Theoretically, a similar system operates and we said Mikhalchenko. But the difference between us and Europe — the ratio between the tariff level.

“The ratio of pay between 1 and 25 tariff category in Ukraine is of 4.51, while in Europe — 10. This reduction factor leads to the fact that the difference between the wages of skilled and unskilled employee is very small, — says the expert of RPR. — And because of a binding minimum wage to RS 3200 have a situation where professionals and laborers can obtain the same.”

The question is not even paying, and that the share of wages in the cost of production in Ukraine is about 10-12%, while in Europe — up to 50%, said Mikhalchenko, and this is one of the lowest in Europe. “This means that if the worker will produce $ 100, in Ukraine he would be paid $10-12, and in Europe — $50” — gives an example of it.

Rest. Paid leave of Ukrainians plan to increase


The current draft is too prescriptive and leaves no space for collective bargaining, said Yelena Mikhalchenko. “In many European countries, USA and Canada, the government sets only the minimum standards regarding the conditions of employment relied upon in the preparation of collective agreements.

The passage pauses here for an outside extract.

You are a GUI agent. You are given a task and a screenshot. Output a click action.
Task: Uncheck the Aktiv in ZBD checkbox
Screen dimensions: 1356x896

Such regulation allows the parties to adopt flexible decisions, — the expert explains. — This is important, because the system of collective agreements must reconcile interests so that the parties did not resort to extreme measures — strikes and layoffs”.

However, what worked in the West will not necessarily take root in our country, a recognized expert RRP: considering the frequency of violations of labor rights and the lack of a culture of seeking protection, you need to first guarantee the right to Association and to build a strong civil society. And now we need to adopt a new labour law, which would balance the rights of all parties and protect the weaker party of the employment relationship — the employee.

State intervention in wage should be minimal, says Anna Kharlamova, and mainly in the field of regulation of hourly minimal salary and tax system. And to determine the size of salaries of the company shall on the basis of social partnerships between them and government agencies.

“We need a mechanism of individualization of wages. In Western Europe, it refers to the differentiation of conditions of employment, are widely used contracts with individually specified by the nuances of cooperation,” — explains the economist. And most importantly, in her opinion, to rewrite the Labour code without any changes of the obsolete classification of occupations funny — without this base of the Labor code remains cosmetically repaired.